Oleh:Muhammad Subhan Ishak
Ibadah haji merupakan satu rukun dari lima rukun Islam yang wajib dikerjakan oleh mereka yang mampu. Ibadah haji adalah ibadah yang sangat unik karena ia diikat dengan tempat yang khusus, waktu yang khusus, dan tata cara (manasik) yang khusus pula. Dari segi tempat, haji hanya dapat dilakukan di Tanah Suci Makkah beserta Arafah.
Sedangkan dari segi waktu, ia terkait dengan hari Tarwiyah (8 Zulhijjah), hari Arafah (9 Zulhijjah), hari Nahar (10 Zulhijjah) dan hari-hari Tasyriq (11, 12 dan 13 Zulhijjah). Waktu-waktu tersebut adalah rentetan waktu haji yang perlu diikuti dan dipatuhi oleh semua jamaah haji tanpa terkecuali.
Sedangkan tatacara melakukan ibadah haji (manasik) perlu mengikuti contoh dan
arahan yang ditunjukkan oleh Rasulullah saw dalam haji Wada’. Oleh karena itu, tulisan ini ingin
merangkum napak tilas perjalanan haji Wada’ Rasulullah saw untuk dipetik intisari
dan hikmahnya yang dapat
dijadikan panduan manasik haji.
Waktu dan Kegiatan Pra-Keberangkatan
Pada tahun ke-10 hijriyah, Rasulullah saw menyampaikan hasrat kepada para sahabat tentang rencana ibadah haji untuk tahun berkenaan.
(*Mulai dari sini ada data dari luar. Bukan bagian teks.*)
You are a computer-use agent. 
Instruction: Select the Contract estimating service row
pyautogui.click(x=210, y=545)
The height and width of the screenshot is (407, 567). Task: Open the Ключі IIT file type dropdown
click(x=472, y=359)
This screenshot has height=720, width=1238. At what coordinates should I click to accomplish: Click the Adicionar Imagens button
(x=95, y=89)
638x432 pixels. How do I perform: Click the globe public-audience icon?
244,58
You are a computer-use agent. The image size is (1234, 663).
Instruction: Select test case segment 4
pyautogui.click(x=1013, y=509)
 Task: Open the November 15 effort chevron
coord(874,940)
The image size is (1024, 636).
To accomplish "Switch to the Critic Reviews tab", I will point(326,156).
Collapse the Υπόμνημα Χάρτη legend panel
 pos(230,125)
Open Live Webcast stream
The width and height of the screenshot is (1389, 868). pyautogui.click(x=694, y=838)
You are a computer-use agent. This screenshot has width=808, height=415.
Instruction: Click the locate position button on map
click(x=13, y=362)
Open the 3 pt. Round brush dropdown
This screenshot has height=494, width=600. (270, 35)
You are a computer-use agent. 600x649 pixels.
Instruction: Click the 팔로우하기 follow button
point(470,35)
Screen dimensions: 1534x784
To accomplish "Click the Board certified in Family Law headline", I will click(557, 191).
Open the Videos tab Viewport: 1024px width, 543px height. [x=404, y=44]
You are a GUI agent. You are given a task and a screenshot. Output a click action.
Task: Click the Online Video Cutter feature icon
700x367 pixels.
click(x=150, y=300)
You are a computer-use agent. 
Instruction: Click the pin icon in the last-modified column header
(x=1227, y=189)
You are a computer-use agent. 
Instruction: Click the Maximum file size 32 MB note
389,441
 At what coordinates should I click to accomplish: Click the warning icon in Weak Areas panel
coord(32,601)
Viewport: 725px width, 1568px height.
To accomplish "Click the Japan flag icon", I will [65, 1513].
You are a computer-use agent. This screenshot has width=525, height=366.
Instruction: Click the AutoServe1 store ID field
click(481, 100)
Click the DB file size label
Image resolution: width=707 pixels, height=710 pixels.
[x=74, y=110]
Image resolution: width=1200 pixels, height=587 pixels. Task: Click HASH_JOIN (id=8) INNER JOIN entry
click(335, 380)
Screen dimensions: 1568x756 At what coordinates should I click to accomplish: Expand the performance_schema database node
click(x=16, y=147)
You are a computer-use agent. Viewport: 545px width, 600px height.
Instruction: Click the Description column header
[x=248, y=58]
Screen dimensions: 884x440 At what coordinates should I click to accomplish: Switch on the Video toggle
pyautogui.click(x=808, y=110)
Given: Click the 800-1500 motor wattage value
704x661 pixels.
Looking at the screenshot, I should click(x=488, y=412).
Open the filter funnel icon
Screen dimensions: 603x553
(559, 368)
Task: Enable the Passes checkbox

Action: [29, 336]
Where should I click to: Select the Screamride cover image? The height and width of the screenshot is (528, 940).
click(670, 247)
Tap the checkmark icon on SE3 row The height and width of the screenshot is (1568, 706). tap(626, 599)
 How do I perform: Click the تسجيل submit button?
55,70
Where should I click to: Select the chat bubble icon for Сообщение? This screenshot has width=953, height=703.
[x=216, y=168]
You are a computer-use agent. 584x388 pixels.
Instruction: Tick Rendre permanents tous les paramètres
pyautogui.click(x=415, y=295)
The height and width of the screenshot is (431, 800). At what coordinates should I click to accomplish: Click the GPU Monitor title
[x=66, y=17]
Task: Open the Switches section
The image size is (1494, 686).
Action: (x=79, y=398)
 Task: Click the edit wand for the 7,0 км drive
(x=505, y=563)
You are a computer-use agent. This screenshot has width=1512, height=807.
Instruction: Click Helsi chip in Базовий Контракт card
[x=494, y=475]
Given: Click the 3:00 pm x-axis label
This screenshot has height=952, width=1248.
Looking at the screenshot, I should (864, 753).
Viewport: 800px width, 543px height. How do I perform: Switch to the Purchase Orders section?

Dalam beberapa hadits (seperti Sahih Al-Bukhari No. 7288; Sahih Muslim Hadith No. 1337; Sunan Ahmad, Hadith No. 905) disebutkan, bahwa Rasulullah saw memberi khutbah bertema Haji dan menerangkan rencana beliau saw untuk berhaji di tahun tersebut dan mengajak seluruh sahabat untuk turut haji bersama beliau saw untuk belajar cara manasik.
Walaupun ibadah haji bukan ibadah baru pada masa itu, tetapi Rasulullah saw sangat menekankan supaya para sahabat dapat belajar dari Rasulullah saw tentang haji yang benar untuk menghapus beberapa ritual jahiliah yang masih banyak dipraktikkan ketika itu.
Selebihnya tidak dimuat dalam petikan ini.